My brother Rex took his fiancée to her home at Woodside Green (one side of Croydon) where her father was chief air raid warden and she a part time warden (because full-time she was working for ICI). My parents and I went down to the shelter in the back garden and during the night my brother (who had come back from dropping his fiancée home) came down dragging his bedding across the wet grass saying “I think I might as well come down here with you” (I believe his future father-in-law must have persuaded him to do this). It was just as well because a few days later, when I had returned to Harpenden from South Croydon, we had one of these V1’s (or ‘doodlebugs’ as they were known) fall in the bottom of the garden. When the Air Raid Precautions (ARP) people came round to the house in South Croydon and asked if there was anybody in the house, one of them replied “No” but that the dog was there. The ARP person said “xxxx the dog, we’re only looking for humans”. My brother, against the wishes of my father and the ARP person, climbed into the kitchen and rescued the dog. The dog relieved himself on the rubble and only had a bump on his head. My mother was just going into the house and lost her glasses and full set of false teeth but only had shock. The lower denture was found unharmed when clearing the rubble. My brother and father stayed on the site until the weekend when my father joined my mother, the dog and myself at my aunt’s (mother’s sister) at Frimley Green. My family had phoned me and I came back to Croydon for a few days. My brother and his fiancée went on holiday to North Wales and I returned to Harpenden.
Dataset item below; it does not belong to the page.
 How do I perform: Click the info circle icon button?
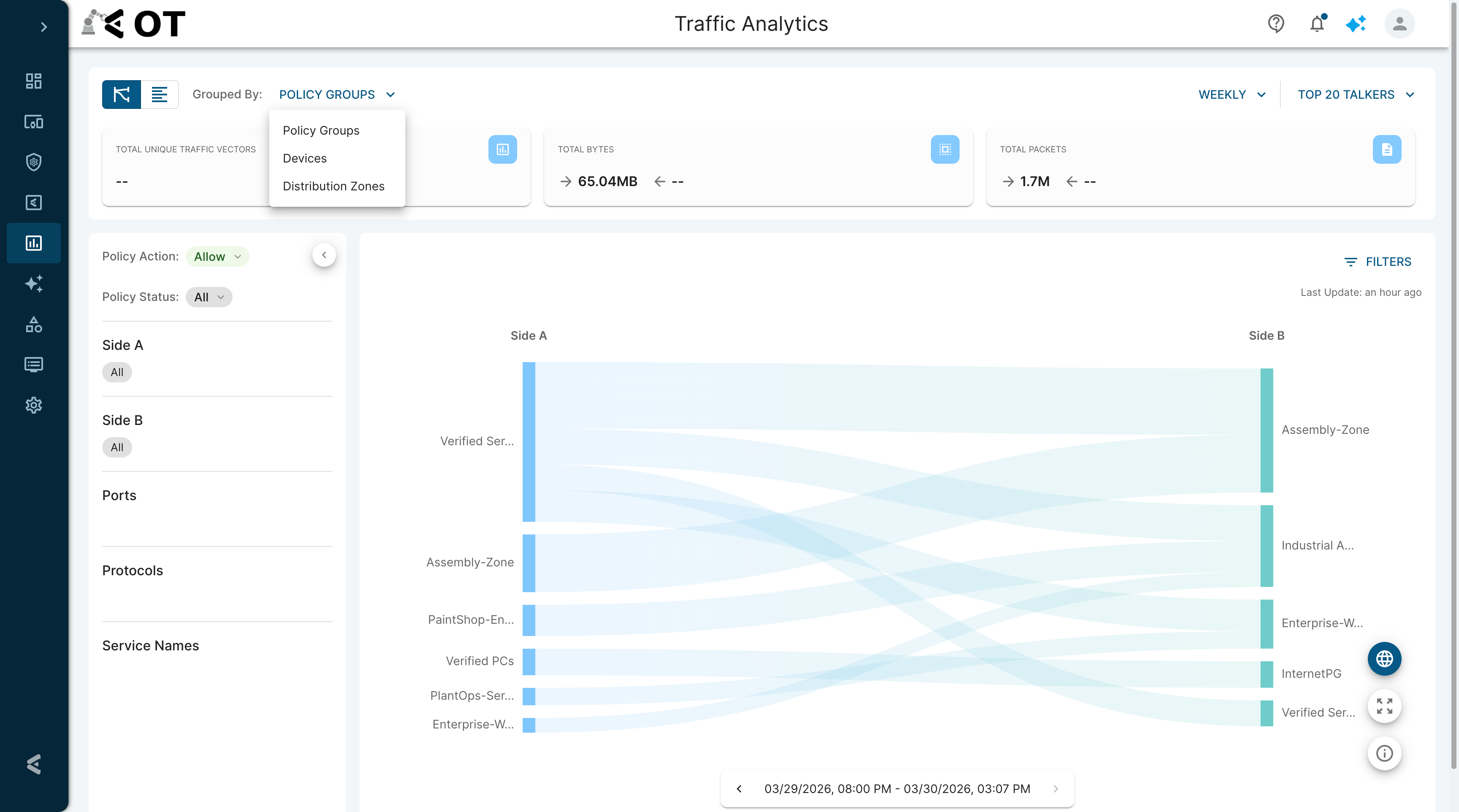click(x=1384, y=753)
The house was rebuilt (having been demolished completely) before 1948 because my brother and his fiancée were married and we had the reception at home. I was relieved the family had survived. My brother was already a Dunkirk survivor.
I was born in 1911 in South Norwood, London. I have one recollection of the First World War.
My cot was at the foot of my parents’ bed and I remember when the air raid warning went climbing out of the cot and landing on my parents and waking them up. I was around 4 or 5 years of age (1916). I did not go to school until possibly the war ended. I can’t remember.